▸ **PROVIDED RECORDS**:
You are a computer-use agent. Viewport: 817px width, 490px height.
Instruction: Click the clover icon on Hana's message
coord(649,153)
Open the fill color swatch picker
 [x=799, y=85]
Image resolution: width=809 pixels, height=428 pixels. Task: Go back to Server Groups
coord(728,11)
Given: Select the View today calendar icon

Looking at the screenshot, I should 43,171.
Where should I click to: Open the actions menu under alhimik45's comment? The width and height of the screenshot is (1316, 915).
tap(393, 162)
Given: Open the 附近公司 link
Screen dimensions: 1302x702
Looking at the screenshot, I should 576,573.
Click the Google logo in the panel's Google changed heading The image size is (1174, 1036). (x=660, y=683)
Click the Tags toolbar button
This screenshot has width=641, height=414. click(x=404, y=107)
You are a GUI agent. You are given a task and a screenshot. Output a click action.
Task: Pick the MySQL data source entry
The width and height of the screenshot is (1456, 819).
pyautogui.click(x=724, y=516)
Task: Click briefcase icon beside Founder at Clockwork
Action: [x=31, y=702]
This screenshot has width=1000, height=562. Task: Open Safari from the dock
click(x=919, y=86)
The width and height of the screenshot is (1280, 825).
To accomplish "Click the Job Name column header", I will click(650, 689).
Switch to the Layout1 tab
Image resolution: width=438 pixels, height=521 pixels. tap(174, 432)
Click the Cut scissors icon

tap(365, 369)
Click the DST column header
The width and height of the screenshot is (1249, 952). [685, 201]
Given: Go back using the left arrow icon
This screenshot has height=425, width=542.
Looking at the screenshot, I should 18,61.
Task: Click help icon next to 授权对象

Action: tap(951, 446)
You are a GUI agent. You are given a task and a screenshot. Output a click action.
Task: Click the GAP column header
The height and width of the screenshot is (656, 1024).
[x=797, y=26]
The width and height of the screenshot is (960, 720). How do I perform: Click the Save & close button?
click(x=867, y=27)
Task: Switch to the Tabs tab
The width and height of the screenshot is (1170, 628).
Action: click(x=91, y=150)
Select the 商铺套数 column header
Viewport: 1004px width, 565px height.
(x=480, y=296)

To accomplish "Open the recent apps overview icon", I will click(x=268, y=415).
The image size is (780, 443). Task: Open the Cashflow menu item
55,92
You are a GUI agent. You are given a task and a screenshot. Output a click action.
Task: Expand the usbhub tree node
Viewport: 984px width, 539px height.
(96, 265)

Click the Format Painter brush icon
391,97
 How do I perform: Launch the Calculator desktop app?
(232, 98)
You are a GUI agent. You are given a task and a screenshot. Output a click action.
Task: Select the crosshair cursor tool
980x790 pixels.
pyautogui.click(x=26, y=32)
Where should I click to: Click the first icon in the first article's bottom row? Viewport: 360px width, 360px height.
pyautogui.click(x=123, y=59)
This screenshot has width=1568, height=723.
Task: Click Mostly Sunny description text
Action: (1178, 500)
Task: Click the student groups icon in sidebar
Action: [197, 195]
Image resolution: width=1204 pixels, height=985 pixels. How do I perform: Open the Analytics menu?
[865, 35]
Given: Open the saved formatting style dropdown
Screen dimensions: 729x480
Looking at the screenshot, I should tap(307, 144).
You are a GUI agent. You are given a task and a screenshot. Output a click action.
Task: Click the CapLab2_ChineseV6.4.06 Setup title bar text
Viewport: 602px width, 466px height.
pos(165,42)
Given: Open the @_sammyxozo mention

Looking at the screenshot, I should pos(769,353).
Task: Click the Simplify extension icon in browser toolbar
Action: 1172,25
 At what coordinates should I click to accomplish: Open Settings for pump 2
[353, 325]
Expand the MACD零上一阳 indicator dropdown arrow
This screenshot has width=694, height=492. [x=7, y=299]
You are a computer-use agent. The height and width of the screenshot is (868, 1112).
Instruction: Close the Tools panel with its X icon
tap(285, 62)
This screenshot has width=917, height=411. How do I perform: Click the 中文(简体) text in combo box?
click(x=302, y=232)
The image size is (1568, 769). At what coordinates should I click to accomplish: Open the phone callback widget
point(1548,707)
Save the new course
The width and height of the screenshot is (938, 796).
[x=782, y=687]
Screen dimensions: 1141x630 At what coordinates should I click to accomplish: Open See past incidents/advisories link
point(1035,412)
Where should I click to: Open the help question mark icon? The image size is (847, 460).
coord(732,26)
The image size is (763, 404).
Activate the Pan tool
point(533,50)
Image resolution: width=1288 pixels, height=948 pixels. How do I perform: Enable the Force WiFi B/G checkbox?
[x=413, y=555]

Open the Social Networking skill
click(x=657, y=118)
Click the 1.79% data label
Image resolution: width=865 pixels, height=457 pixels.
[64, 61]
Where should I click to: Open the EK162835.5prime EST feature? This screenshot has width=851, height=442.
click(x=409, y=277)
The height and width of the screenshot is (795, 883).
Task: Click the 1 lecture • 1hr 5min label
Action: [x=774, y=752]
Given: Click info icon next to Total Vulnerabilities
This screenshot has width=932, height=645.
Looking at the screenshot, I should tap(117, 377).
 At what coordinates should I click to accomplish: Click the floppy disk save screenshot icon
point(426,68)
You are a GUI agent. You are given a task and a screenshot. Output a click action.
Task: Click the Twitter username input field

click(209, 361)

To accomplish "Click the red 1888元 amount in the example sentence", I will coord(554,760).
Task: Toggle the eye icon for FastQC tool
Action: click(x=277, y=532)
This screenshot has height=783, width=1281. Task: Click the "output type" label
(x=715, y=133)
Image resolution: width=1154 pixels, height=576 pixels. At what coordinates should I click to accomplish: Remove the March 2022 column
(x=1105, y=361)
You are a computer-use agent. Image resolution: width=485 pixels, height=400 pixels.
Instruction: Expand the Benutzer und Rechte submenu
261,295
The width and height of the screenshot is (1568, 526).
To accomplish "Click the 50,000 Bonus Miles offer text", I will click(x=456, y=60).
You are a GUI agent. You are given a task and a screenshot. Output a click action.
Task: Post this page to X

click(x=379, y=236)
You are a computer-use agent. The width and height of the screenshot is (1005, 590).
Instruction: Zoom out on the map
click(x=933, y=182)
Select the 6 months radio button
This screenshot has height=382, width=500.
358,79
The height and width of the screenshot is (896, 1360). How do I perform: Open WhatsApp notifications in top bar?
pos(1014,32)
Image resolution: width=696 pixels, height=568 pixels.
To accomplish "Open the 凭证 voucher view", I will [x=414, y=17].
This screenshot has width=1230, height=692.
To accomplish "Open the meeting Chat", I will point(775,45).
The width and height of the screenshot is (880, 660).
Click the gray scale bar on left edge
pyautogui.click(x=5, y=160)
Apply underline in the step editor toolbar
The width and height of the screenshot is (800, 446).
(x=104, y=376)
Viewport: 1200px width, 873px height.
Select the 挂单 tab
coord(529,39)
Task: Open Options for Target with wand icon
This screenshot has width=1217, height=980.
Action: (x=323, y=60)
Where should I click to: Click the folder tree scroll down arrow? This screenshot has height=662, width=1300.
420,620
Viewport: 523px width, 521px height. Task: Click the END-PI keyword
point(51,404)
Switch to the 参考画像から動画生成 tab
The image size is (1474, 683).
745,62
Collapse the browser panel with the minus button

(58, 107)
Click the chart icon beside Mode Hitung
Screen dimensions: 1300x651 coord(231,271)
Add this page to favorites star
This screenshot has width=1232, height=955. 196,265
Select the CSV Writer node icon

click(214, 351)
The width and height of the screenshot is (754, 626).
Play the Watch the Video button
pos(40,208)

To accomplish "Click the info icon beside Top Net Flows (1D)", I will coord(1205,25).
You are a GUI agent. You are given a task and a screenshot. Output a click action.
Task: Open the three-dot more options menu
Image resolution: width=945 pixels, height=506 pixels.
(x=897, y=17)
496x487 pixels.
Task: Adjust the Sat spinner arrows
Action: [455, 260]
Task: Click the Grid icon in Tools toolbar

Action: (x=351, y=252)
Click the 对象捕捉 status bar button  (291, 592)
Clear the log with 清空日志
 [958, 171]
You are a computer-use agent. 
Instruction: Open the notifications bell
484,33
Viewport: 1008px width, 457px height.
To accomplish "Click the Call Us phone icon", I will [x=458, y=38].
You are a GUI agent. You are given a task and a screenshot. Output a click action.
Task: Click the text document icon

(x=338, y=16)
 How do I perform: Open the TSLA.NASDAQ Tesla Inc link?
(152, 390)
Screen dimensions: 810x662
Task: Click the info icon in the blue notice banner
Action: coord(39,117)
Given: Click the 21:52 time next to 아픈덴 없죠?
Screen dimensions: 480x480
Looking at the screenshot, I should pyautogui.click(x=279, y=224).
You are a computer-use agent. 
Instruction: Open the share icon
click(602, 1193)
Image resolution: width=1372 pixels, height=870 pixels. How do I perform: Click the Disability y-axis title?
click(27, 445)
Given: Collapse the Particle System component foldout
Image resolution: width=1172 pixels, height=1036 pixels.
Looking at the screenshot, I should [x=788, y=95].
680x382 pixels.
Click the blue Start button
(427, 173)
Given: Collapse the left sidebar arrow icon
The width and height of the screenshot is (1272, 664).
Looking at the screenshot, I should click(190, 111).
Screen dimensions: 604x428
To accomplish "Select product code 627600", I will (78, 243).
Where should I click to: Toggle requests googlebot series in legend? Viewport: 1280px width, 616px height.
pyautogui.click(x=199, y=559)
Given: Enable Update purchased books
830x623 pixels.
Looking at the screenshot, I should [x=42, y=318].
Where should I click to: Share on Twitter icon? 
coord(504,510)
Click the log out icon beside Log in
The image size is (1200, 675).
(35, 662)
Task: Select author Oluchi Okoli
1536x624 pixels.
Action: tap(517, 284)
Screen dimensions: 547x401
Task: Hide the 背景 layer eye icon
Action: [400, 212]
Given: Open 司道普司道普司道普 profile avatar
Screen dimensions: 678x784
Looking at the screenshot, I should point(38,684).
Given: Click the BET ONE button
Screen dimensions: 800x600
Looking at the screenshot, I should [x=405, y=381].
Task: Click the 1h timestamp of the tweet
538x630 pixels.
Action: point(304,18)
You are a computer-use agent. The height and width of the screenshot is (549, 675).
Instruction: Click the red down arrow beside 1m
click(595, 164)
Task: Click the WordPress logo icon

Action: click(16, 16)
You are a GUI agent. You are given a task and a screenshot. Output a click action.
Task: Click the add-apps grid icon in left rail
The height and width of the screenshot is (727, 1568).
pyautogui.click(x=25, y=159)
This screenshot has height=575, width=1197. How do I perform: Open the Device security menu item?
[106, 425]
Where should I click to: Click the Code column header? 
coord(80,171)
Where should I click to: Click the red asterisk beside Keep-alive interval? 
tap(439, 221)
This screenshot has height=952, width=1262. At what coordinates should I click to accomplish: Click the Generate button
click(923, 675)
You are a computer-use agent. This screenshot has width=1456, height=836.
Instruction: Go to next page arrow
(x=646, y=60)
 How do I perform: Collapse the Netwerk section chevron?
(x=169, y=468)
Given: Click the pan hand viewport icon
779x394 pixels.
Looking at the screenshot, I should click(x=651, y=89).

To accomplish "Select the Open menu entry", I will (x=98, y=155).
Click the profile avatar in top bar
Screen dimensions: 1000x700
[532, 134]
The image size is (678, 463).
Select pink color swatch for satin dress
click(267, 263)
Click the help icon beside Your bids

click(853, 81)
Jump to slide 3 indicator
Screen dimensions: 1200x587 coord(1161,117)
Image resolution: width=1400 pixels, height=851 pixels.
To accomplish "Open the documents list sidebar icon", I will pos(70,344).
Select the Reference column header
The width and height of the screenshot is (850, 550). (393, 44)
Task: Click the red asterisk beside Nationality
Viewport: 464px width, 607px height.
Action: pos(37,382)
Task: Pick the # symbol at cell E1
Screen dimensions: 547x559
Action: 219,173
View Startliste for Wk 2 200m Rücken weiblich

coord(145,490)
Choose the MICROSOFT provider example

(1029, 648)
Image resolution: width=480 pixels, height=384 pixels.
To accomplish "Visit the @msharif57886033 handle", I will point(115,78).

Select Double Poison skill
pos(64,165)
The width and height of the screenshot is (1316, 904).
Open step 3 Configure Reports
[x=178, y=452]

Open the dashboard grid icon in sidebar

▸ **WHAT IS REQUIRED**: Please print verbatim each line from the first line of the entries above to the line that contains "Click the Google", inclusive, and nothing more.

▸ **TASK RESPONSE**:
You are a computer-use agent. Viewport: 817px width, 490px height.
Instruction: Click the clover icon on Hana's message
coord(649,153)
Open the fill color swatch picker
 [x=799, y=85]
Image resolution: width=809 pixels, height=428 pixels. Task: Go back to Server Groups
coord(728,11)
Given: Select the View today calendar icon

Looking at the screenshot, I should 43,171.
Where should I click to: Open the actions menu under alhimik45's comment? The width and height of the screenshot is (1316, 915).
tap(393, 162)
Given: Open the 附近公司 link
Screen dimensions: 1302x702
Looking at the screenshot, I should 576,573.
Click the Google logo in the panel's Google changed heading The image size is (1174, 1036). (x=660, y=683)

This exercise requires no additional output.